*RECORD SET*:
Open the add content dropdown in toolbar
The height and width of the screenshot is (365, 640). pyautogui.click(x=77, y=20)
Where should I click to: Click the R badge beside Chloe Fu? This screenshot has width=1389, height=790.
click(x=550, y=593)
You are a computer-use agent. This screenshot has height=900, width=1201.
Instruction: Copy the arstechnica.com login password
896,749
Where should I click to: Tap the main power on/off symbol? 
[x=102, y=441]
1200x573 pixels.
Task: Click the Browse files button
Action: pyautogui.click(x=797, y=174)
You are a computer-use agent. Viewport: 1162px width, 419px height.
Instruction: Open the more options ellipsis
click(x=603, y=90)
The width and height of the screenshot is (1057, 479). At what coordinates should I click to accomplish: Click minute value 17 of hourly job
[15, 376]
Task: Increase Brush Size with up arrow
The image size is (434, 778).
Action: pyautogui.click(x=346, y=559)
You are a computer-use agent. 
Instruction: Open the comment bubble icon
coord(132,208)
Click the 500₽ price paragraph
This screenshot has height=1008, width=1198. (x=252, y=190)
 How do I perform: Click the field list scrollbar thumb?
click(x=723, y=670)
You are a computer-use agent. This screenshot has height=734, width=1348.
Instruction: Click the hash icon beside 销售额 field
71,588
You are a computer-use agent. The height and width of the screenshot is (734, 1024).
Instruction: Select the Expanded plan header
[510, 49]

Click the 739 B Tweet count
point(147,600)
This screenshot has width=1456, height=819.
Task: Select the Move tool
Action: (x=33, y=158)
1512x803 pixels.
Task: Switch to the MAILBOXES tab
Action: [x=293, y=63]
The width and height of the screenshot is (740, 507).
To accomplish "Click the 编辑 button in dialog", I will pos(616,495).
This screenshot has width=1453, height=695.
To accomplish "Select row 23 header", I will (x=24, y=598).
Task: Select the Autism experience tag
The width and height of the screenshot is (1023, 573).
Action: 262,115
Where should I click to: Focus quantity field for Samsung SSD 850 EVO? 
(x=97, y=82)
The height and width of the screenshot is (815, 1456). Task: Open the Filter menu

*WORK TO BE COMPLETED*:
Quote the material from the line with "The width and height of the screenshot is (1057, 479)." to the line with "Action: [x=293, y=63]", both lines included, copying each line word for word.

*FINISHED EXERCISE*:
The width and height of the screenshot is (1057, 479). At what coordinates should I click to accomplish: Click minute value 17 of hourly job
[15, 376]
Task: Increase Brush Size with up arrow
The image size is (434, 778).
Action: pyautogui.click(x=346, y=559)
You are a computer-use agent. 
Instruction: Open the comment bubble icon
coord(132,208)
Click the 500₽ price paragraph
This screenshot has height=1008, width=1198. (x=252, y=190)
 How do I perform: Click the field list scrollbar thumb?
click(x=723, y=670)
You are a computer-use agent. This screenshot has height=734, width=1348.
Instruction: Click the hash icon beside 销售额 field
71,588
You are a computer-use agent. The height and width of the screenshot is (734, 1024).
Instruction: Select the Expanded plan header
[510, 49]

Click the 739 B Tweet count
point(147,600)
This screenshot has width=1456, height=819.
Task: Select the Move tool
Action: (x=33, y=158)
1512x803 pixels.
Task: Switch to the MAILBOXES tab
Action: [x=293, y=63]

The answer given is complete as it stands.